Background TIM-3 is expressed on leukemic stem cells (LSCs) and blasts in AML,1 2 and TIM-3 expression on MDS blasts correlates with disease progression.3 Functional evidence for TIM-3 in AML was established with an anti-TIM-3 antibody which inhibited engraftment and development of human AML in immuno-deficient murine hosts.1 TIM-3 promotes an autocrine stimulatory loop via the TIM-3/Galectin-9 interaction, supporting LSC self-renewal.4 In addition to its cell-autonomous role on LSCs/blasts, TIM-3 also has a critical role in immune system regulation, in adaptive (CD4+ and CD8+ T effector cells, regulatory T cells) and innate (macrophages, dendritic cells, NK cells) immune responses.5 MBG453 is a high-affinity, humanized anti-TIM-3 IgG4 antibody (Ab) (stabilized hinge, S228P), which blocks the binding of TIM-3 to phosphatidylserine (PtdSer).
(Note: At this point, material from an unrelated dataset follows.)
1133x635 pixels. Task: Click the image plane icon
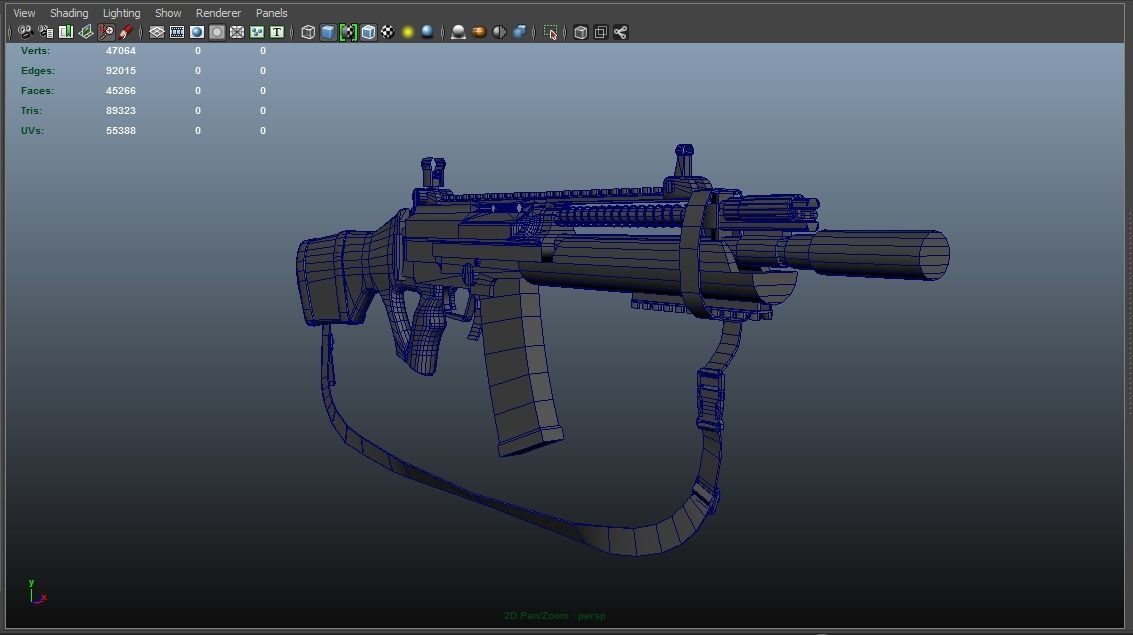(x=85, y=32)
Recent results from a multi-center, open label phase Ib dose-escalation study (NCT03066648) in patients with high-risk MDS and no prior hypomethylating agent therapy evaluating MBG453 in combination with decitabine demonstrated encouraging preliminary efficacy with an overall response rate of 58%,6 and MBG453 combined with azacitidine also showed encouraging response rates.7 Preclinical experiments were undertaken to define the mechanism of action of the hypomethylating agent and anti-TIM-3 combination.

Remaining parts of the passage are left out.